There are specific technical constraints governing this batch process. Amazon Bedrock requires a minimum of 100 records to initiate a batch inference job. Furthermore, since a single batch job can only utilize one model, the Lambda function employs a polling mechanism to identify the most frequently requested model ID in the queue and sets it as the primary model for that batch. Once the Bedrock Batch Inference Job completes, it deposits the results back into an S3 output bucket. An EventBridge rule detects this completion and triggers a post-processing Lambda to parse the JSONL files and update Amazon DynamoDB.

The Tension Between Latency, Cost, and Model Constraints

The decision to split the pipeline into On-demand and Batch paths is not merely a convenience but a response to the fundamental trade-off between latency and operational cost. In the On-demand path, the priority is the user experience. A practitioner cannot wait for a batch window to open just to verify a single lease agreement. By using SQS FIFO and immediate Lambda execution, the system provides results in seconds. However, this comes at a higher cost per invocation and requires a more rigid delivery guarantee to avoid duplicate processing.

In contrast, the Batch pipeline accepts higher latency in exchange for significant cost optimization. By processing data asynchronously, the system avoids the overhead of individual API calls and leverages the efficiency of bulk inference. The shift from SQS FIFO to SQS Standard introduces the possibility of duplicate messages, a tension that is resolved by implementing idempotency logic within the Lambda function to ignore already-processed requests. This architectural choice allows the organization to clear a backlog of millions of documents without incurring the prohibitive costs of real-time inference.

Beyond the pipeline path, the system must navigate the physical limits of multimodal LLMs. For instance, the Claude 4 Sonnet model used in this pipeline can only accept a maximum of 20 images per single multimodal call. For documents exceeding 20 pages, the system implements a chunking strategy. The document is split into 20-page segments, and each segment is processed as a separate request. To maintain data integrity, each chunk is recorded in DynamoDB with a `doc_id`, `chunk_count`, and `chunk_id`. This allows the system to reconstruct the full document analysis from fragmented pieces during the final data aggregation phase.

The most critical insight, however, lies in the use of Amazon Bedrock Prompt Management.

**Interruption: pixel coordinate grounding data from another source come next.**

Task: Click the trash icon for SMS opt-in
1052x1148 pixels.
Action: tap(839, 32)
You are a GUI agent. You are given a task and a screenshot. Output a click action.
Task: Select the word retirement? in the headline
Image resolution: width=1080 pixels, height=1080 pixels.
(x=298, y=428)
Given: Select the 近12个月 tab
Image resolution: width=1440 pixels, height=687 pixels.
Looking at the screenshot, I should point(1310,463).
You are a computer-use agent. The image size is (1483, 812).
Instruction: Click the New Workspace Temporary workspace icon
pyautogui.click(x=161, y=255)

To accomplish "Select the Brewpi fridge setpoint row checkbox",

In a real-world dataset of land leases, no two documents are identical. Some use numbered lists, some use complex grids, and others rely on handwritten annotations. A single, static prompt would inevitably fail across such diversity. Bedrock Prompt Management allows the system to maintain up to 50 different prompts per region, with up to 10 versions for each prompt. By specifying the prompt ID and version within the SQS message, the pipeline dynamically assigns the most effective instruction set to each specific document type. This means that when an extraction error is discovered in a specific lease format, engineers can update the prompt version in the management console without redeploying a single line of code or interrupting the pipeline.

This decoupling of the prompt from the application logic transforms the pipeline from a rigid tool into an evolving intelligence engine. The infrastructure is deployed via CloudFormation stacks, ensuring that the entire environment—from the SQS queues to the DynamoDB tables—can be replicated across regions with absolute consistency. By combining the raw power of multimodal LLMs with a dual-path orchestration layer and dynamic prompt versioning, the system effectively bridges the gap between legacy analog archives and modern digital intelligence.

This framework proves that the challenge of legacy digital transformation is no longer about the ability to read text, but about the ability to orchestrate the flow of data at scale.